To further test this approach, we also performed Cs (sub)domain swapping in GlbF of the glidobactin biosynthetic pathway in the original producer S. brevitalea DSM 702935. The full-length GlbF-Cs domain was replaced by RzmA-Cs, HolA-Cs, as well as GlpC-Cs domain derived from the glidopeptin synthetase GlpC, which incorporates a decanoyl (C10) chain29. The exchange of HolA-Cs and Glp-Cs changed the original unsaturated 2(E),4(E) dodecadienoyl of glidobactin A to saturated octanoyl (C8) and decanoyl (C10) chains with improved yields (Fig. 3a, b, NMR: Supplementary Table 4, Supplementary Figs. 2932), respectively. However, the change to RzmA-Cs failed to produce any products, possible due to the acceptor specificity of the RzmA-Cs domain and/or the donor specificity of the downstream C domains. The acceptor specificities of the three Cs domains were tested in vitro (Fig. 3c, d), and the RzmA-Cs and HolA-Cs showed relatively broad specificities to the tested acceptor substrates including Thr, indicating that the acceptor specificity of the RzmA-Cs domain failed to affect the swapped glidobactin product. Thus, the reason for the failure could be donor specificity of the downstream C domain. The relatively broad specificities of RzmA-Cs and HolA-Cs to acceptor substrates explain why the aforementioned Cs domain swapping led to the successful production of acyl-changed rhizomide, holrhizin, and glidobactin derivatives, and support the very recent study that novel nonribosomal peptides can be generated by the substitution of A domains alone36. Subdomain (N-lobe) swapping of GlbF-Cs with that of GlpC-Cs was also conducted, but no expected compounds were detected. Combined with the swapping in RzmA and HolA (Fig. 2), we propose that the full-length Cs domain swapping could be a worthy choice to modify the acyl chains of lipopeptides, at least for these three lipopeptides.
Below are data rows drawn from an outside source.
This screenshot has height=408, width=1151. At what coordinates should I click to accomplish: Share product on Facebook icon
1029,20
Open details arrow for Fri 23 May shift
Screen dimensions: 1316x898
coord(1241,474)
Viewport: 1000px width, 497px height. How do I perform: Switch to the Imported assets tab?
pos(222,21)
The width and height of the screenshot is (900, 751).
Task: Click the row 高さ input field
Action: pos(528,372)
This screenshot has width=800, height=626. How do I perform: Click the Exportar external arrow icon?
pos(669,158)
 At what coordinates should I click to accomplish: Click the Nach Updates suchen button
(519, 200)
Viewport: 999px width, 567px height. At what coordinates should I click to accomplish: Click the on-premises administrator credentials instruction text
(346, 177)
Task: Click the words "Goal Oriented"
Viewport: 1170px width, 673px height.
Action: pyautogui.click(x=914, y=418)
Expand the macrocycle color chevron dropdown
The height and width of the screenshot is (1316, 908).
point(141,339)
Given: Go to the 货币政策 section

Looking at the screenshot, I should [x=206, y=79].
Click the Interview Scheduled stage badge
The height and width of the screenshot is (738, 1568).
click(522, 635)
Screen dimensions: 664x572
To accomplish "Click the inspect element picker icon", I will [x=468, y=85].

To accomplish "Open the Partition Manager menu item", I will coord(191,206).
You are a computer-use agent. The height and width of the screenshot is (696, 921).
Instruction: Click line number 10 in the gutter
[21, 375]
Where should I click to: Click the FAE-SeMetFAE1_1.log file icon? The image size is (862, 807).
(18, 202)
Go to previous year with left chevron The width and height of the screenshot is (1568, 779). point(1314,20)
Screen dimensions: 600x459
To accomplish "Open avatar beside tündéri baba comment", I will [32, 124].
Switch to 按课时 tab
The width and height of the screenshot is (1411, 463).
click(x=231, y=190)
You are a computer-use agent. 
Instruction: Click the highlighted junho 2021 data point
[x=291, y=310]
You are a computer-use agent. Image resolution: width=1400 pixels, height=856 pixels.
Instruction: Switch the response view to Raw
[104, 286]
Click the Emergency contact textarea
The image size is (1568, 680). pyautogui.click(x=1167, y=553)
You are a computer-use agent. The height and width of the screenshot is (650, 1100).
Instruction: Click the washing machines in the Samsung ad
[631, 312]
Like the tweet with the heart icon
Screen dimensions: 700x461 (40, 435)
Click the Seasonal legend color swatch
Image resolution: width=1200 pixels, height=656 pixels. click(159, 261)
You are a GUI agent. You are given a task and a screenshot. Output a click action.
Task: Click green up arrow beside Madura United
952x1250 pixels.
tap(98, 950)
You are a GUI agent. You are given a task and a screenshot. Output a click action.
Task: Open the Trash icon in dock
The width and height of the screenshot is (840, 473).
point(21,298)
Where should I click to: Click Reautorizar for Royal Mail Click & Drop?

Fig. 3: Cs domain swapping experiments on the glidobactin synthase GlbF and in vitro assay of Cs specificity for acceptor substrates.
figure 3

a, b Production analysis of full-length domain swapping of GlbF-Cs (BΔGP) with HolA-Cs (HΔGP) and GlpC-Cs (PΔGP) in S. brevitalea DSM 7029 showed an exchange of the acyl chains with different yields. EICs at m/z = 521.333 ([M + H]+, 7) for 7029BΔGP, and 469.3021 ([M + H]+, 7b) for 7029HΔGP, and at m/z = 497.333 ([M + H]+, 7c) for 7029PΔGP. c, d In vitro assay of Cs specificity for acceptor substrates. The final products were quantified by comparison with the EIC peak area of native SNACs (100%), i.e., for RzmA-Cs, every set of tests was quantified with products of L-Leu-SNAC. The native SNACs are marked in red. Experiments were conducted in triplicates (n = 3), data are presented as mean values +/− SD, and detailed information is given in the “Methods” section.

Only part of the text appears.